Measurement of circulating inflammation biomarkers Serum neopterin, tryptophan, kynurenines,
high-sensitive C-reactive protein, calprotectin and serum amyloid A will be measured (at the
BEVITAL academic laboratory (www.bevital.no)) in biobank samples from the HUSK-3 survey.
These have all been measured in the HUSK-2, allowing assessment of prospective as well as
longitudinal performance.
WP3 Oral health: Association with preclinical CVD We will test the hypothesis that oral
disease is associated with presence of preclinical CVD independent of sex, CVD risk factors
and socio-economic factors.
Task 3.1 Explore the associations of oral disease prevalence and severity with preclinical
CVD in women and men.
Prevalence of preclinical CVD increases when several CV risk factors cluster and may be
regarded as a measure of CV risk factor burden (29). Common types of preclinical CVD include
coronary atherosclerosis, arterial stiffness and left ventricular hypertrophy. The two former
are more prevalent in men at all ages, but the latter is more common in women. Sex-specific
immune activation has been implicated in development of preclinical CVD in obesity and
hypertension. Thus, systemic inflammation is important in development of preclinical CVD.
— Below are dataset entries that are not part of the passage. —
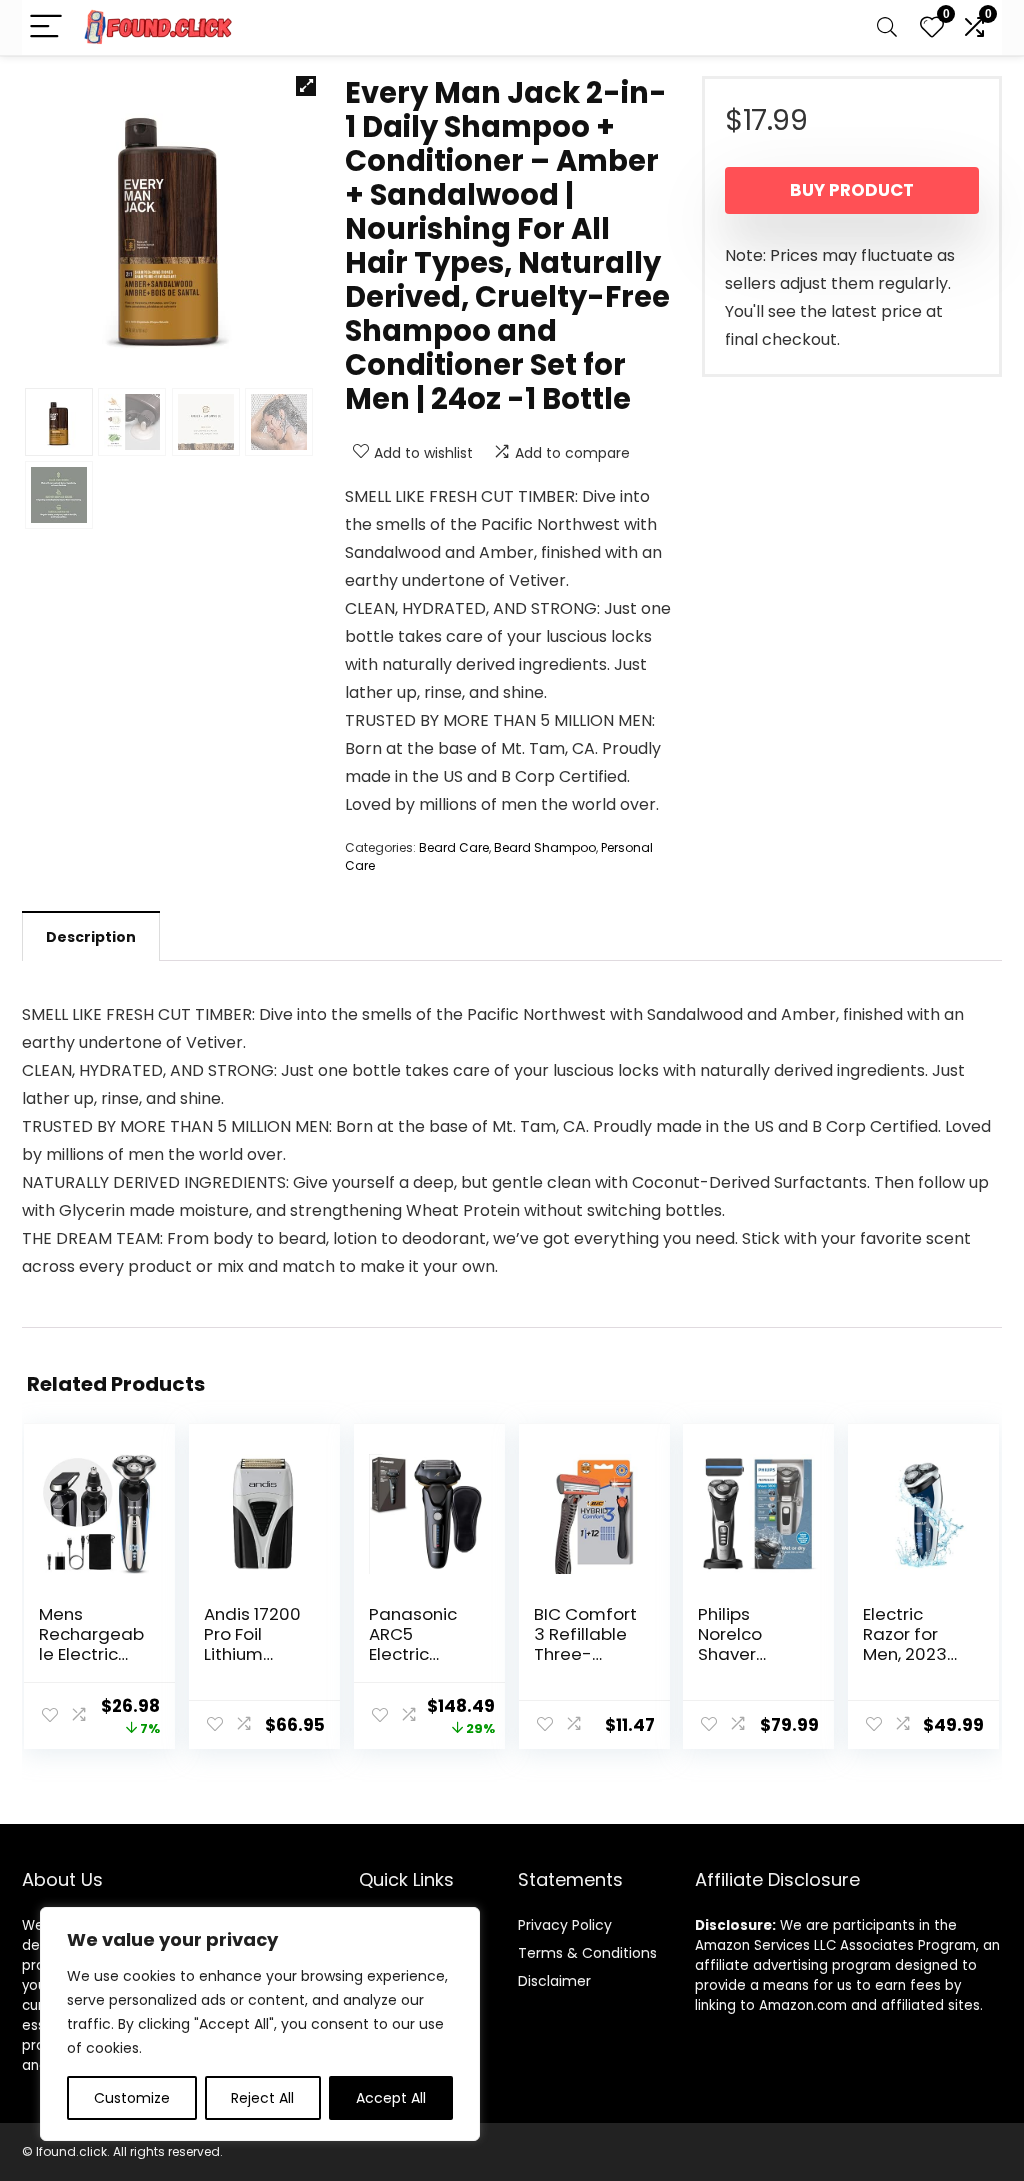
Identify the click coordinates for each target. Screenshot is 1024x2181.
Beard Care (454, 847)
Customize (132, 2098)
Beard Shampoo (545, 847)
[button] (306, 86)
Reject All (262, 2098)
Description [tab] (91, 937)
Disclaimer (554, 1981)
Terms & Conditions (587, 1953)
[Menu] (46, 27)
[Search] (887, 27)
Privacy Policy (565, 1925)
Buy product (852, 190)
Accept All (391, 2098)
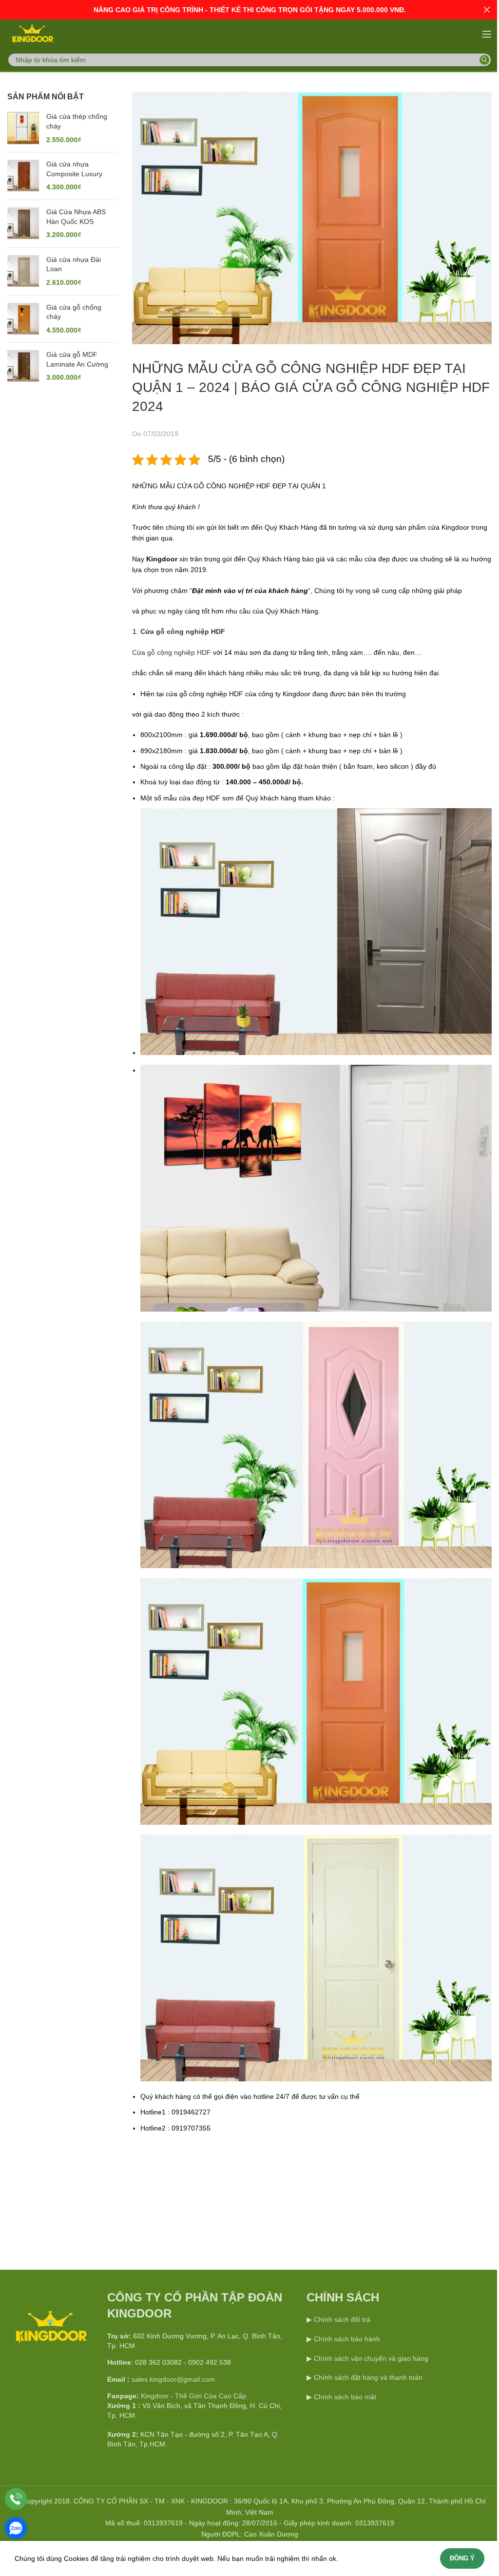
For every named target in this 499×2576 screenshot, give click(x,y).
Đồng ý (462, 2558)
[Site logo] (32, 33)
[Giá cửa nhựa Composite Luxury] (23, 176)
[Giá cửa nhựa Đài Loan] (23, 271)
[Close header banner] (487, 9)
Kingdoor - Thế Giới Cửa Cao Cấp (193, 2396)
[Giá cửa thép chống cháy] (23, 128)
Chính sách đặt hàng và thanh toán (368, 2377)
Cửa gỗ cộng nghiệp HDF (171, 652)
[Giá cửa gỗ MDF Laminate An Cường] (23, 366)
Oral diseases may promote preclinical CVD through systemic vascular inflammation. However,
larger clinical studies in humans are lacking in this field.
We will do the following: compare oral disease prevalence and severity in women and men with
and without preclinical CVD in HUSK-T and HUSK-3, respectively. Subgroups with higher
prevalence and more severe oral disease will be identified in sex-specific analysis.
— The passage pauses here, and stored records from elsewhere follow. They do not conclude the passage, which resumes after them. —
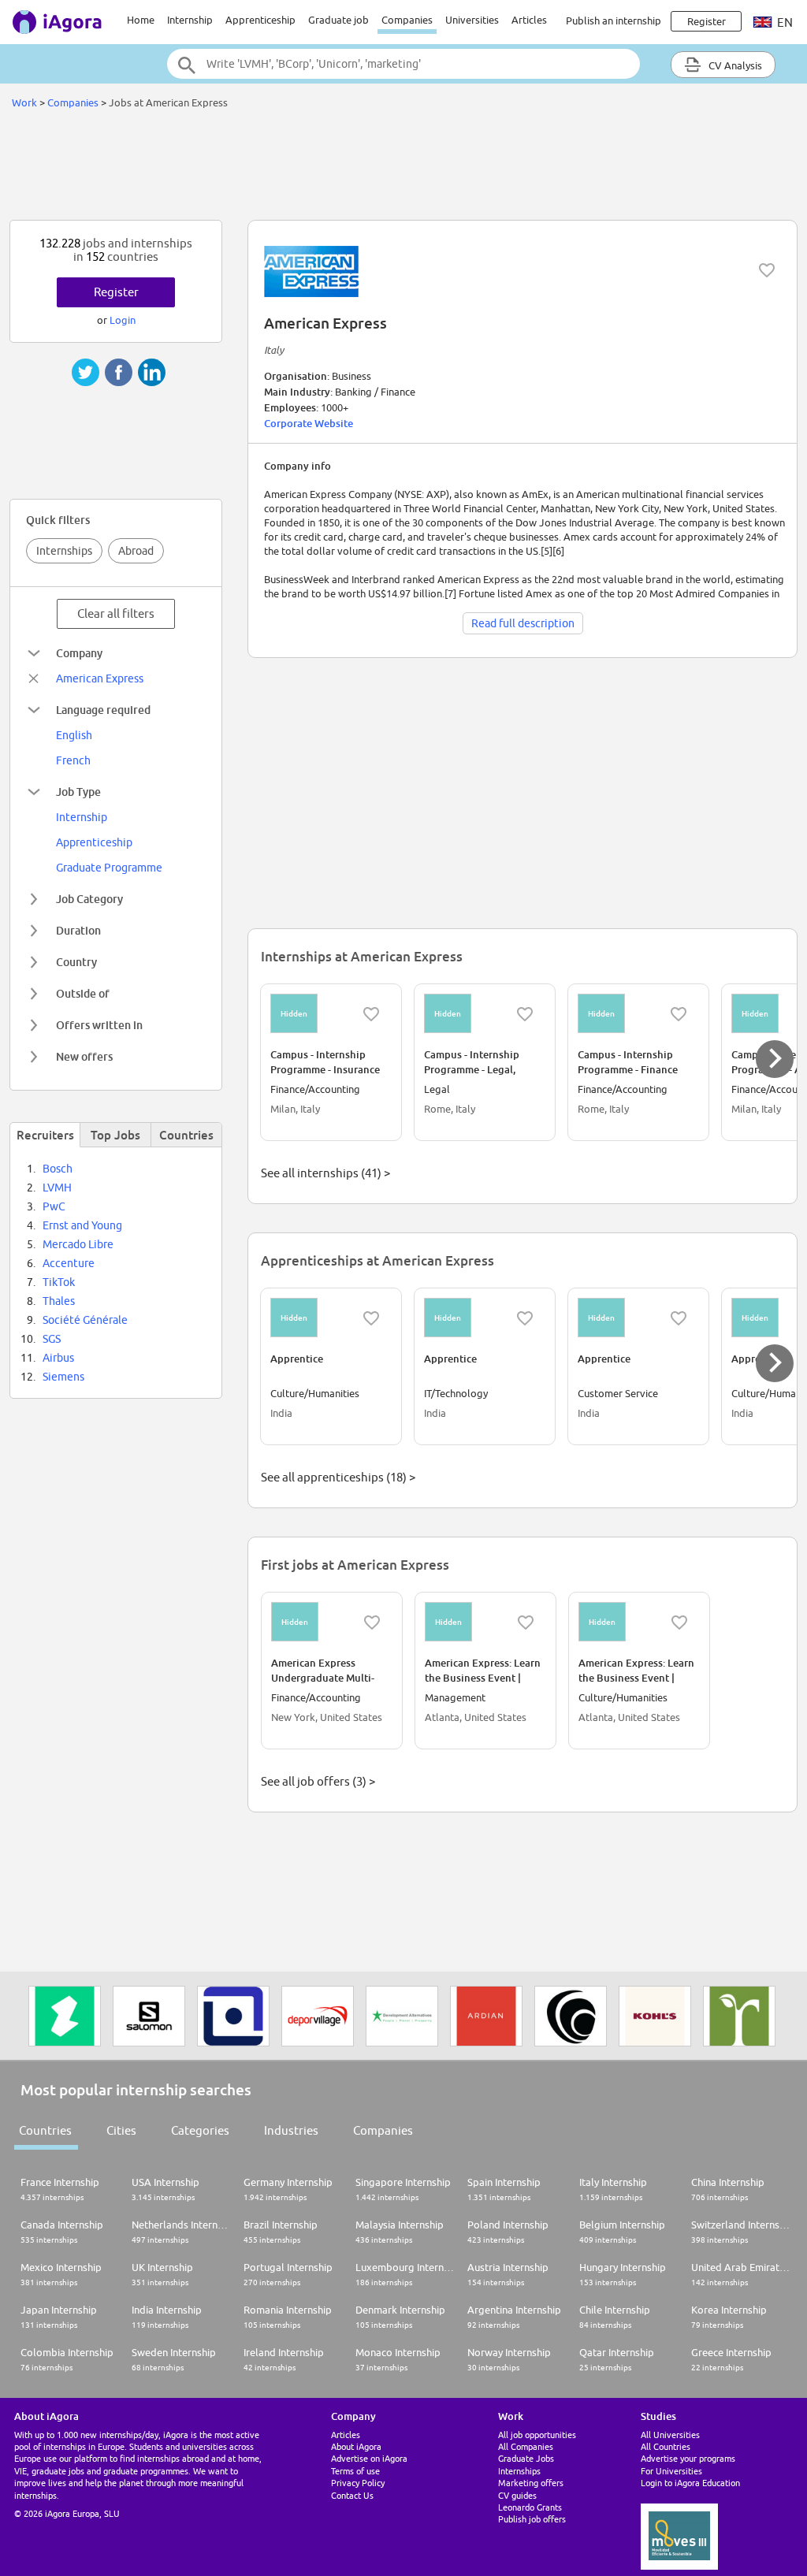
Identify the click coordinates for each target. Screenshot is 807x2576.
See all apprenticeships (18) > (338, 1477)
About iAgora (356, 2446)
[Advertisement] (403, 168)
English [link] (74, 735)
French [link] (73, 760)
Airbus (58, 1357)
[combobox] (403, 64)
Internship (190, 19)
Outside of (83, 993)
Task 3.2 Explore whether inflammatory biomarkers of preclinical CVD may classify oral disease
in women and men The analysis will focus on circulating inflammatory markers with documented
association with CVD and periodontitis in previous research (see WP2). We will explore
whether high-sensitive C-reactive protein, serum neopterin, kynurenine/tryptophan ratio,
calprotectin and serum amyloid A levels differ between groups with combined oral diseases and
preclinical CVD compared to those with either or neither of these disorders in sex-specific
analyses combining data from the HUSK-3 and HUSK-T. Analyses will be adjusted for CV risk
factors and SES factors documented as predictors of oral diseases in WP1-2.
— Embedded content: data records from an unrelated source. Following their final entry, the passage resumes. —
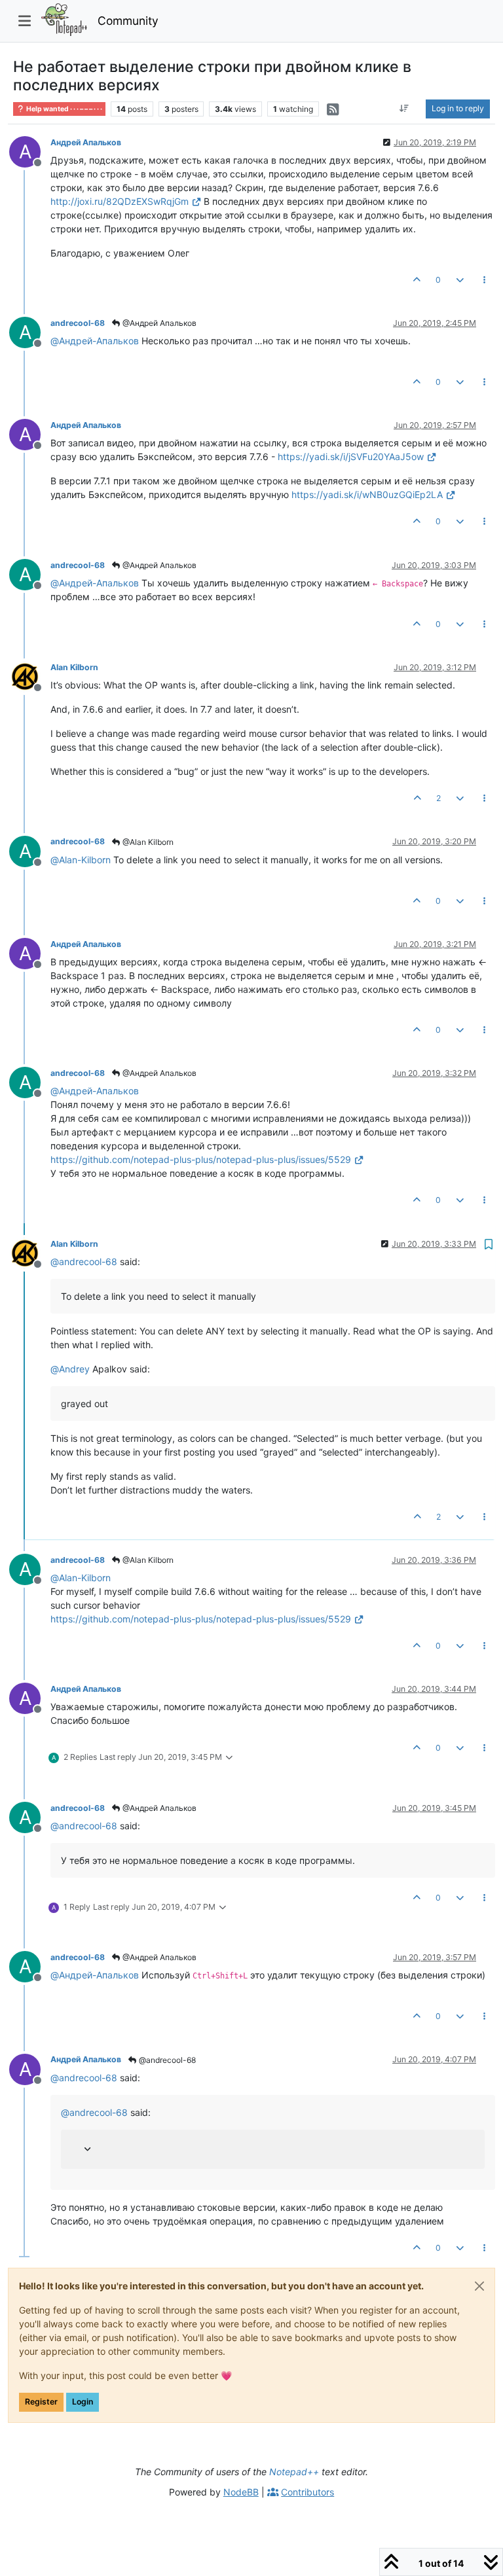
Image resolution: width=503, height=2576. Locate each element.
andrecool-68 (77, 323)
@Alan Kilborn (147, 842)
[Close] (479, 2286)
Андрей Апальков (85, 142)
Methods Preclinical CVD will be assessed by validated prognostic markers following the
European guidelines. Ultrasound of the heart (echocardiography) is used for detection of left
ventricular hypertrophy by sex-specific cut-off values. Digital ultrasound images from HUSK-3
are post-processed at the Bergen core laboratory for echocardiography. Appropriate intra- and
inter-observer variation assessments will be performed. Arterial stiffness is assessed by the
state-of-the-art method (carotid-femoral pulse wave velocity) using aplanation tonometry.
Coronary atherosclerosis is assessed by coronary computed tomography (CT) angiography calcium
score, and presence of obstructive and non-obstructive coronary artery disease following the
American Heart Association recommendations.